Your objective: Whenever a line in the material below contains "Call", copy that line.

Records supplied:
○ ○ ○ ○ ○ ○ ○

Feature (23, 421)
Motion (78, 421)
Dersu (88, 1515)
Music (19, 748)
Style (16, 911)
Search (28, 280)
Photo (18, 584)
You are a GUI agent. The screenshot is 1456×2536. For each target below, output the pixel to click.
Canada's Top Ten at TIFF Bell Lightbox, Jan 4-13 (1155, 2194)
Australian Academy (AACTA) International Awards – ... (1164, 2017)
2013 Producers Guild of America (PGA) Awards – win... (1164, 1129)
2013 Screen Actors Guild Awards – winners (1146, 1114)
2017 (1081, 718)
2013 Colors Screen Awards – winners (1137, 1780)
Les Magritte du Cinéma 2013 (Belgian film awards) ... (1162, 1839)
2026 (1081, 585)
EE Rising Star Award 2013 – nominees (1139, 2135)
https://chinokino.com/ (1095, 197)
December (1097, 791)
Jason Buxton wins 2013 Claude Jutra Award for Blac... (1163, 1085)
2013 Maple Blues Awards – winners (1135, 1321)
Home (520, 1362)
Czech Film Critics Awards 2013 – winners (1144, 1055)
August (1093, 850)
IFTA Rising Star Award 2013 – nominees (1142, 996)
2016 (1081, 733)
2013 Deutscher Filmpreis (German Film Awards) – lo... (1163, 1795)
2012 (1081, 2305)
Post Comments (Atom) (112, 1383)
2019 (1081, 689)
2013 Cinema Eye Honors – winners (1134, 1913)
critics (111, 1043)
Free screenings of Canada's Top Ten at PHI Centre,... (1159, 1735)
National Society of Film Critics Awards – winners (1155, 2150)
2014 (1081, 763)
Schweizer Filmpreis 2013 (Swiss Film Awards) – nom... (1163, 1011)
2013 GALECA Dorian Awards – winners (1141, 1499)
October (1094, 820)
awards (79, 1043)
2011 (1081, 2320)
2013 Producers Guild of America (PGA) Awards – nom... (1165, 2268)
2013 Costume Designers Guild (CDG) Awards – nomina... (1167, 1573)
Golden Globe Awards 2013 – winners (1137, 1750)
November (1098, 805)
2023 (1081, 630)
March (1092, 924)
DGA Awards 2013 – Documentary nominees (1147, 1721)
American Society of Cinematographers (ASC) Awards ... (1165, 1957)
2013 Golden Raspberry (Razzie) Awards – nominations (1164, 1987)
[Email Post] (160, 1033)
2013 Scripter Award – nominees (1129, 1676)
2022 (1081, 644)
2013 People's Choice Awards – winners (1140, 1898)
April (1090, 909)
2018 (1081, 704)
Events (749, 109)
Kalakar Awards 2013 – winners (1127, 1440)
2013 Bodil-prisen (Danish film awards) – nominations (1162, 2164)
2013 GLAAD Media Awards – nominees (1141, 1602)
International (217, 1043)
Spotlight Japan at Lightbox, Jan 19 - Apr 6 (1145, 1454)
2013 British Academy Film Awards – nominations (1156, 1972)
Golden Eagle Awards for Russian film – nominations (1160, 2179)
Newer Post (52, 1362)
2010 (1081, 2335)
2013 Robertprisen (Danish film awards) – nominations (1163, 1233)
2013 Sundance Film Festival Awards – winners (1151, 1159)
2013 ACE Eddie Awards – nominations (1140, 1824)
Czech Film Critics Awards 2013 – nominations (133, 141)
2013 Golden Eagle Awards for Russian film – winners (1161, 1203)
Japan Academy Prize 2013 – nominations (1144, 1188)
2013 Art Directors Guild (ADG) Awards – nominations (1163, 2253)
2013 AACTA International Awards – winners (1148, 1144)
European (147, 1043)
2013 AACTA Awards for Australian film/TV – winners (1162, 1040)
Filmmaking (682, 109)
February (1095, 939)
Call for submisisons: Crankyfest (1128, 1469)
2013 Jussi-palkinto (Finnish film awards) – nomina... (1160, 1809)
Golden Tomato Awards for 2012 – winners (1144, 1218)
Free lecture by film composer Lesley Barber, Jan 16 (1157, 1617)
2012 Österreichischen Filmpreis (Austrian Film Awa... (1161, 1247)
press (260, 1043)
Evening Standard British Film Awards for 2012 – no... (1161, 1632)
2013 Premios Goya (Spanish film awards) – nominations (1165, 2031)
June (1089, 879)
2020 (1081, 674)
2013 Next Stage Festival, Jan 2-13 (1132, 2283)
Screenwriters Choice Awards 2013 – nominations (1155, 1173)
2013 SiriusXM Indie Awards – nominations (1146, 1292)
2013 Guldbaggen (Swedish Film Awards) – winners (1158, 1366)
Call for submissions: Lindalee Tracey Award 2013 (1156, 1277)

○ ○ ○ ○ ○ ○ ○

Exercise response:
Call for submisisons: Crankyfest (1128, 1469)
Call for submissions: Lindalee Tracey Award 2013 (1156, 1277)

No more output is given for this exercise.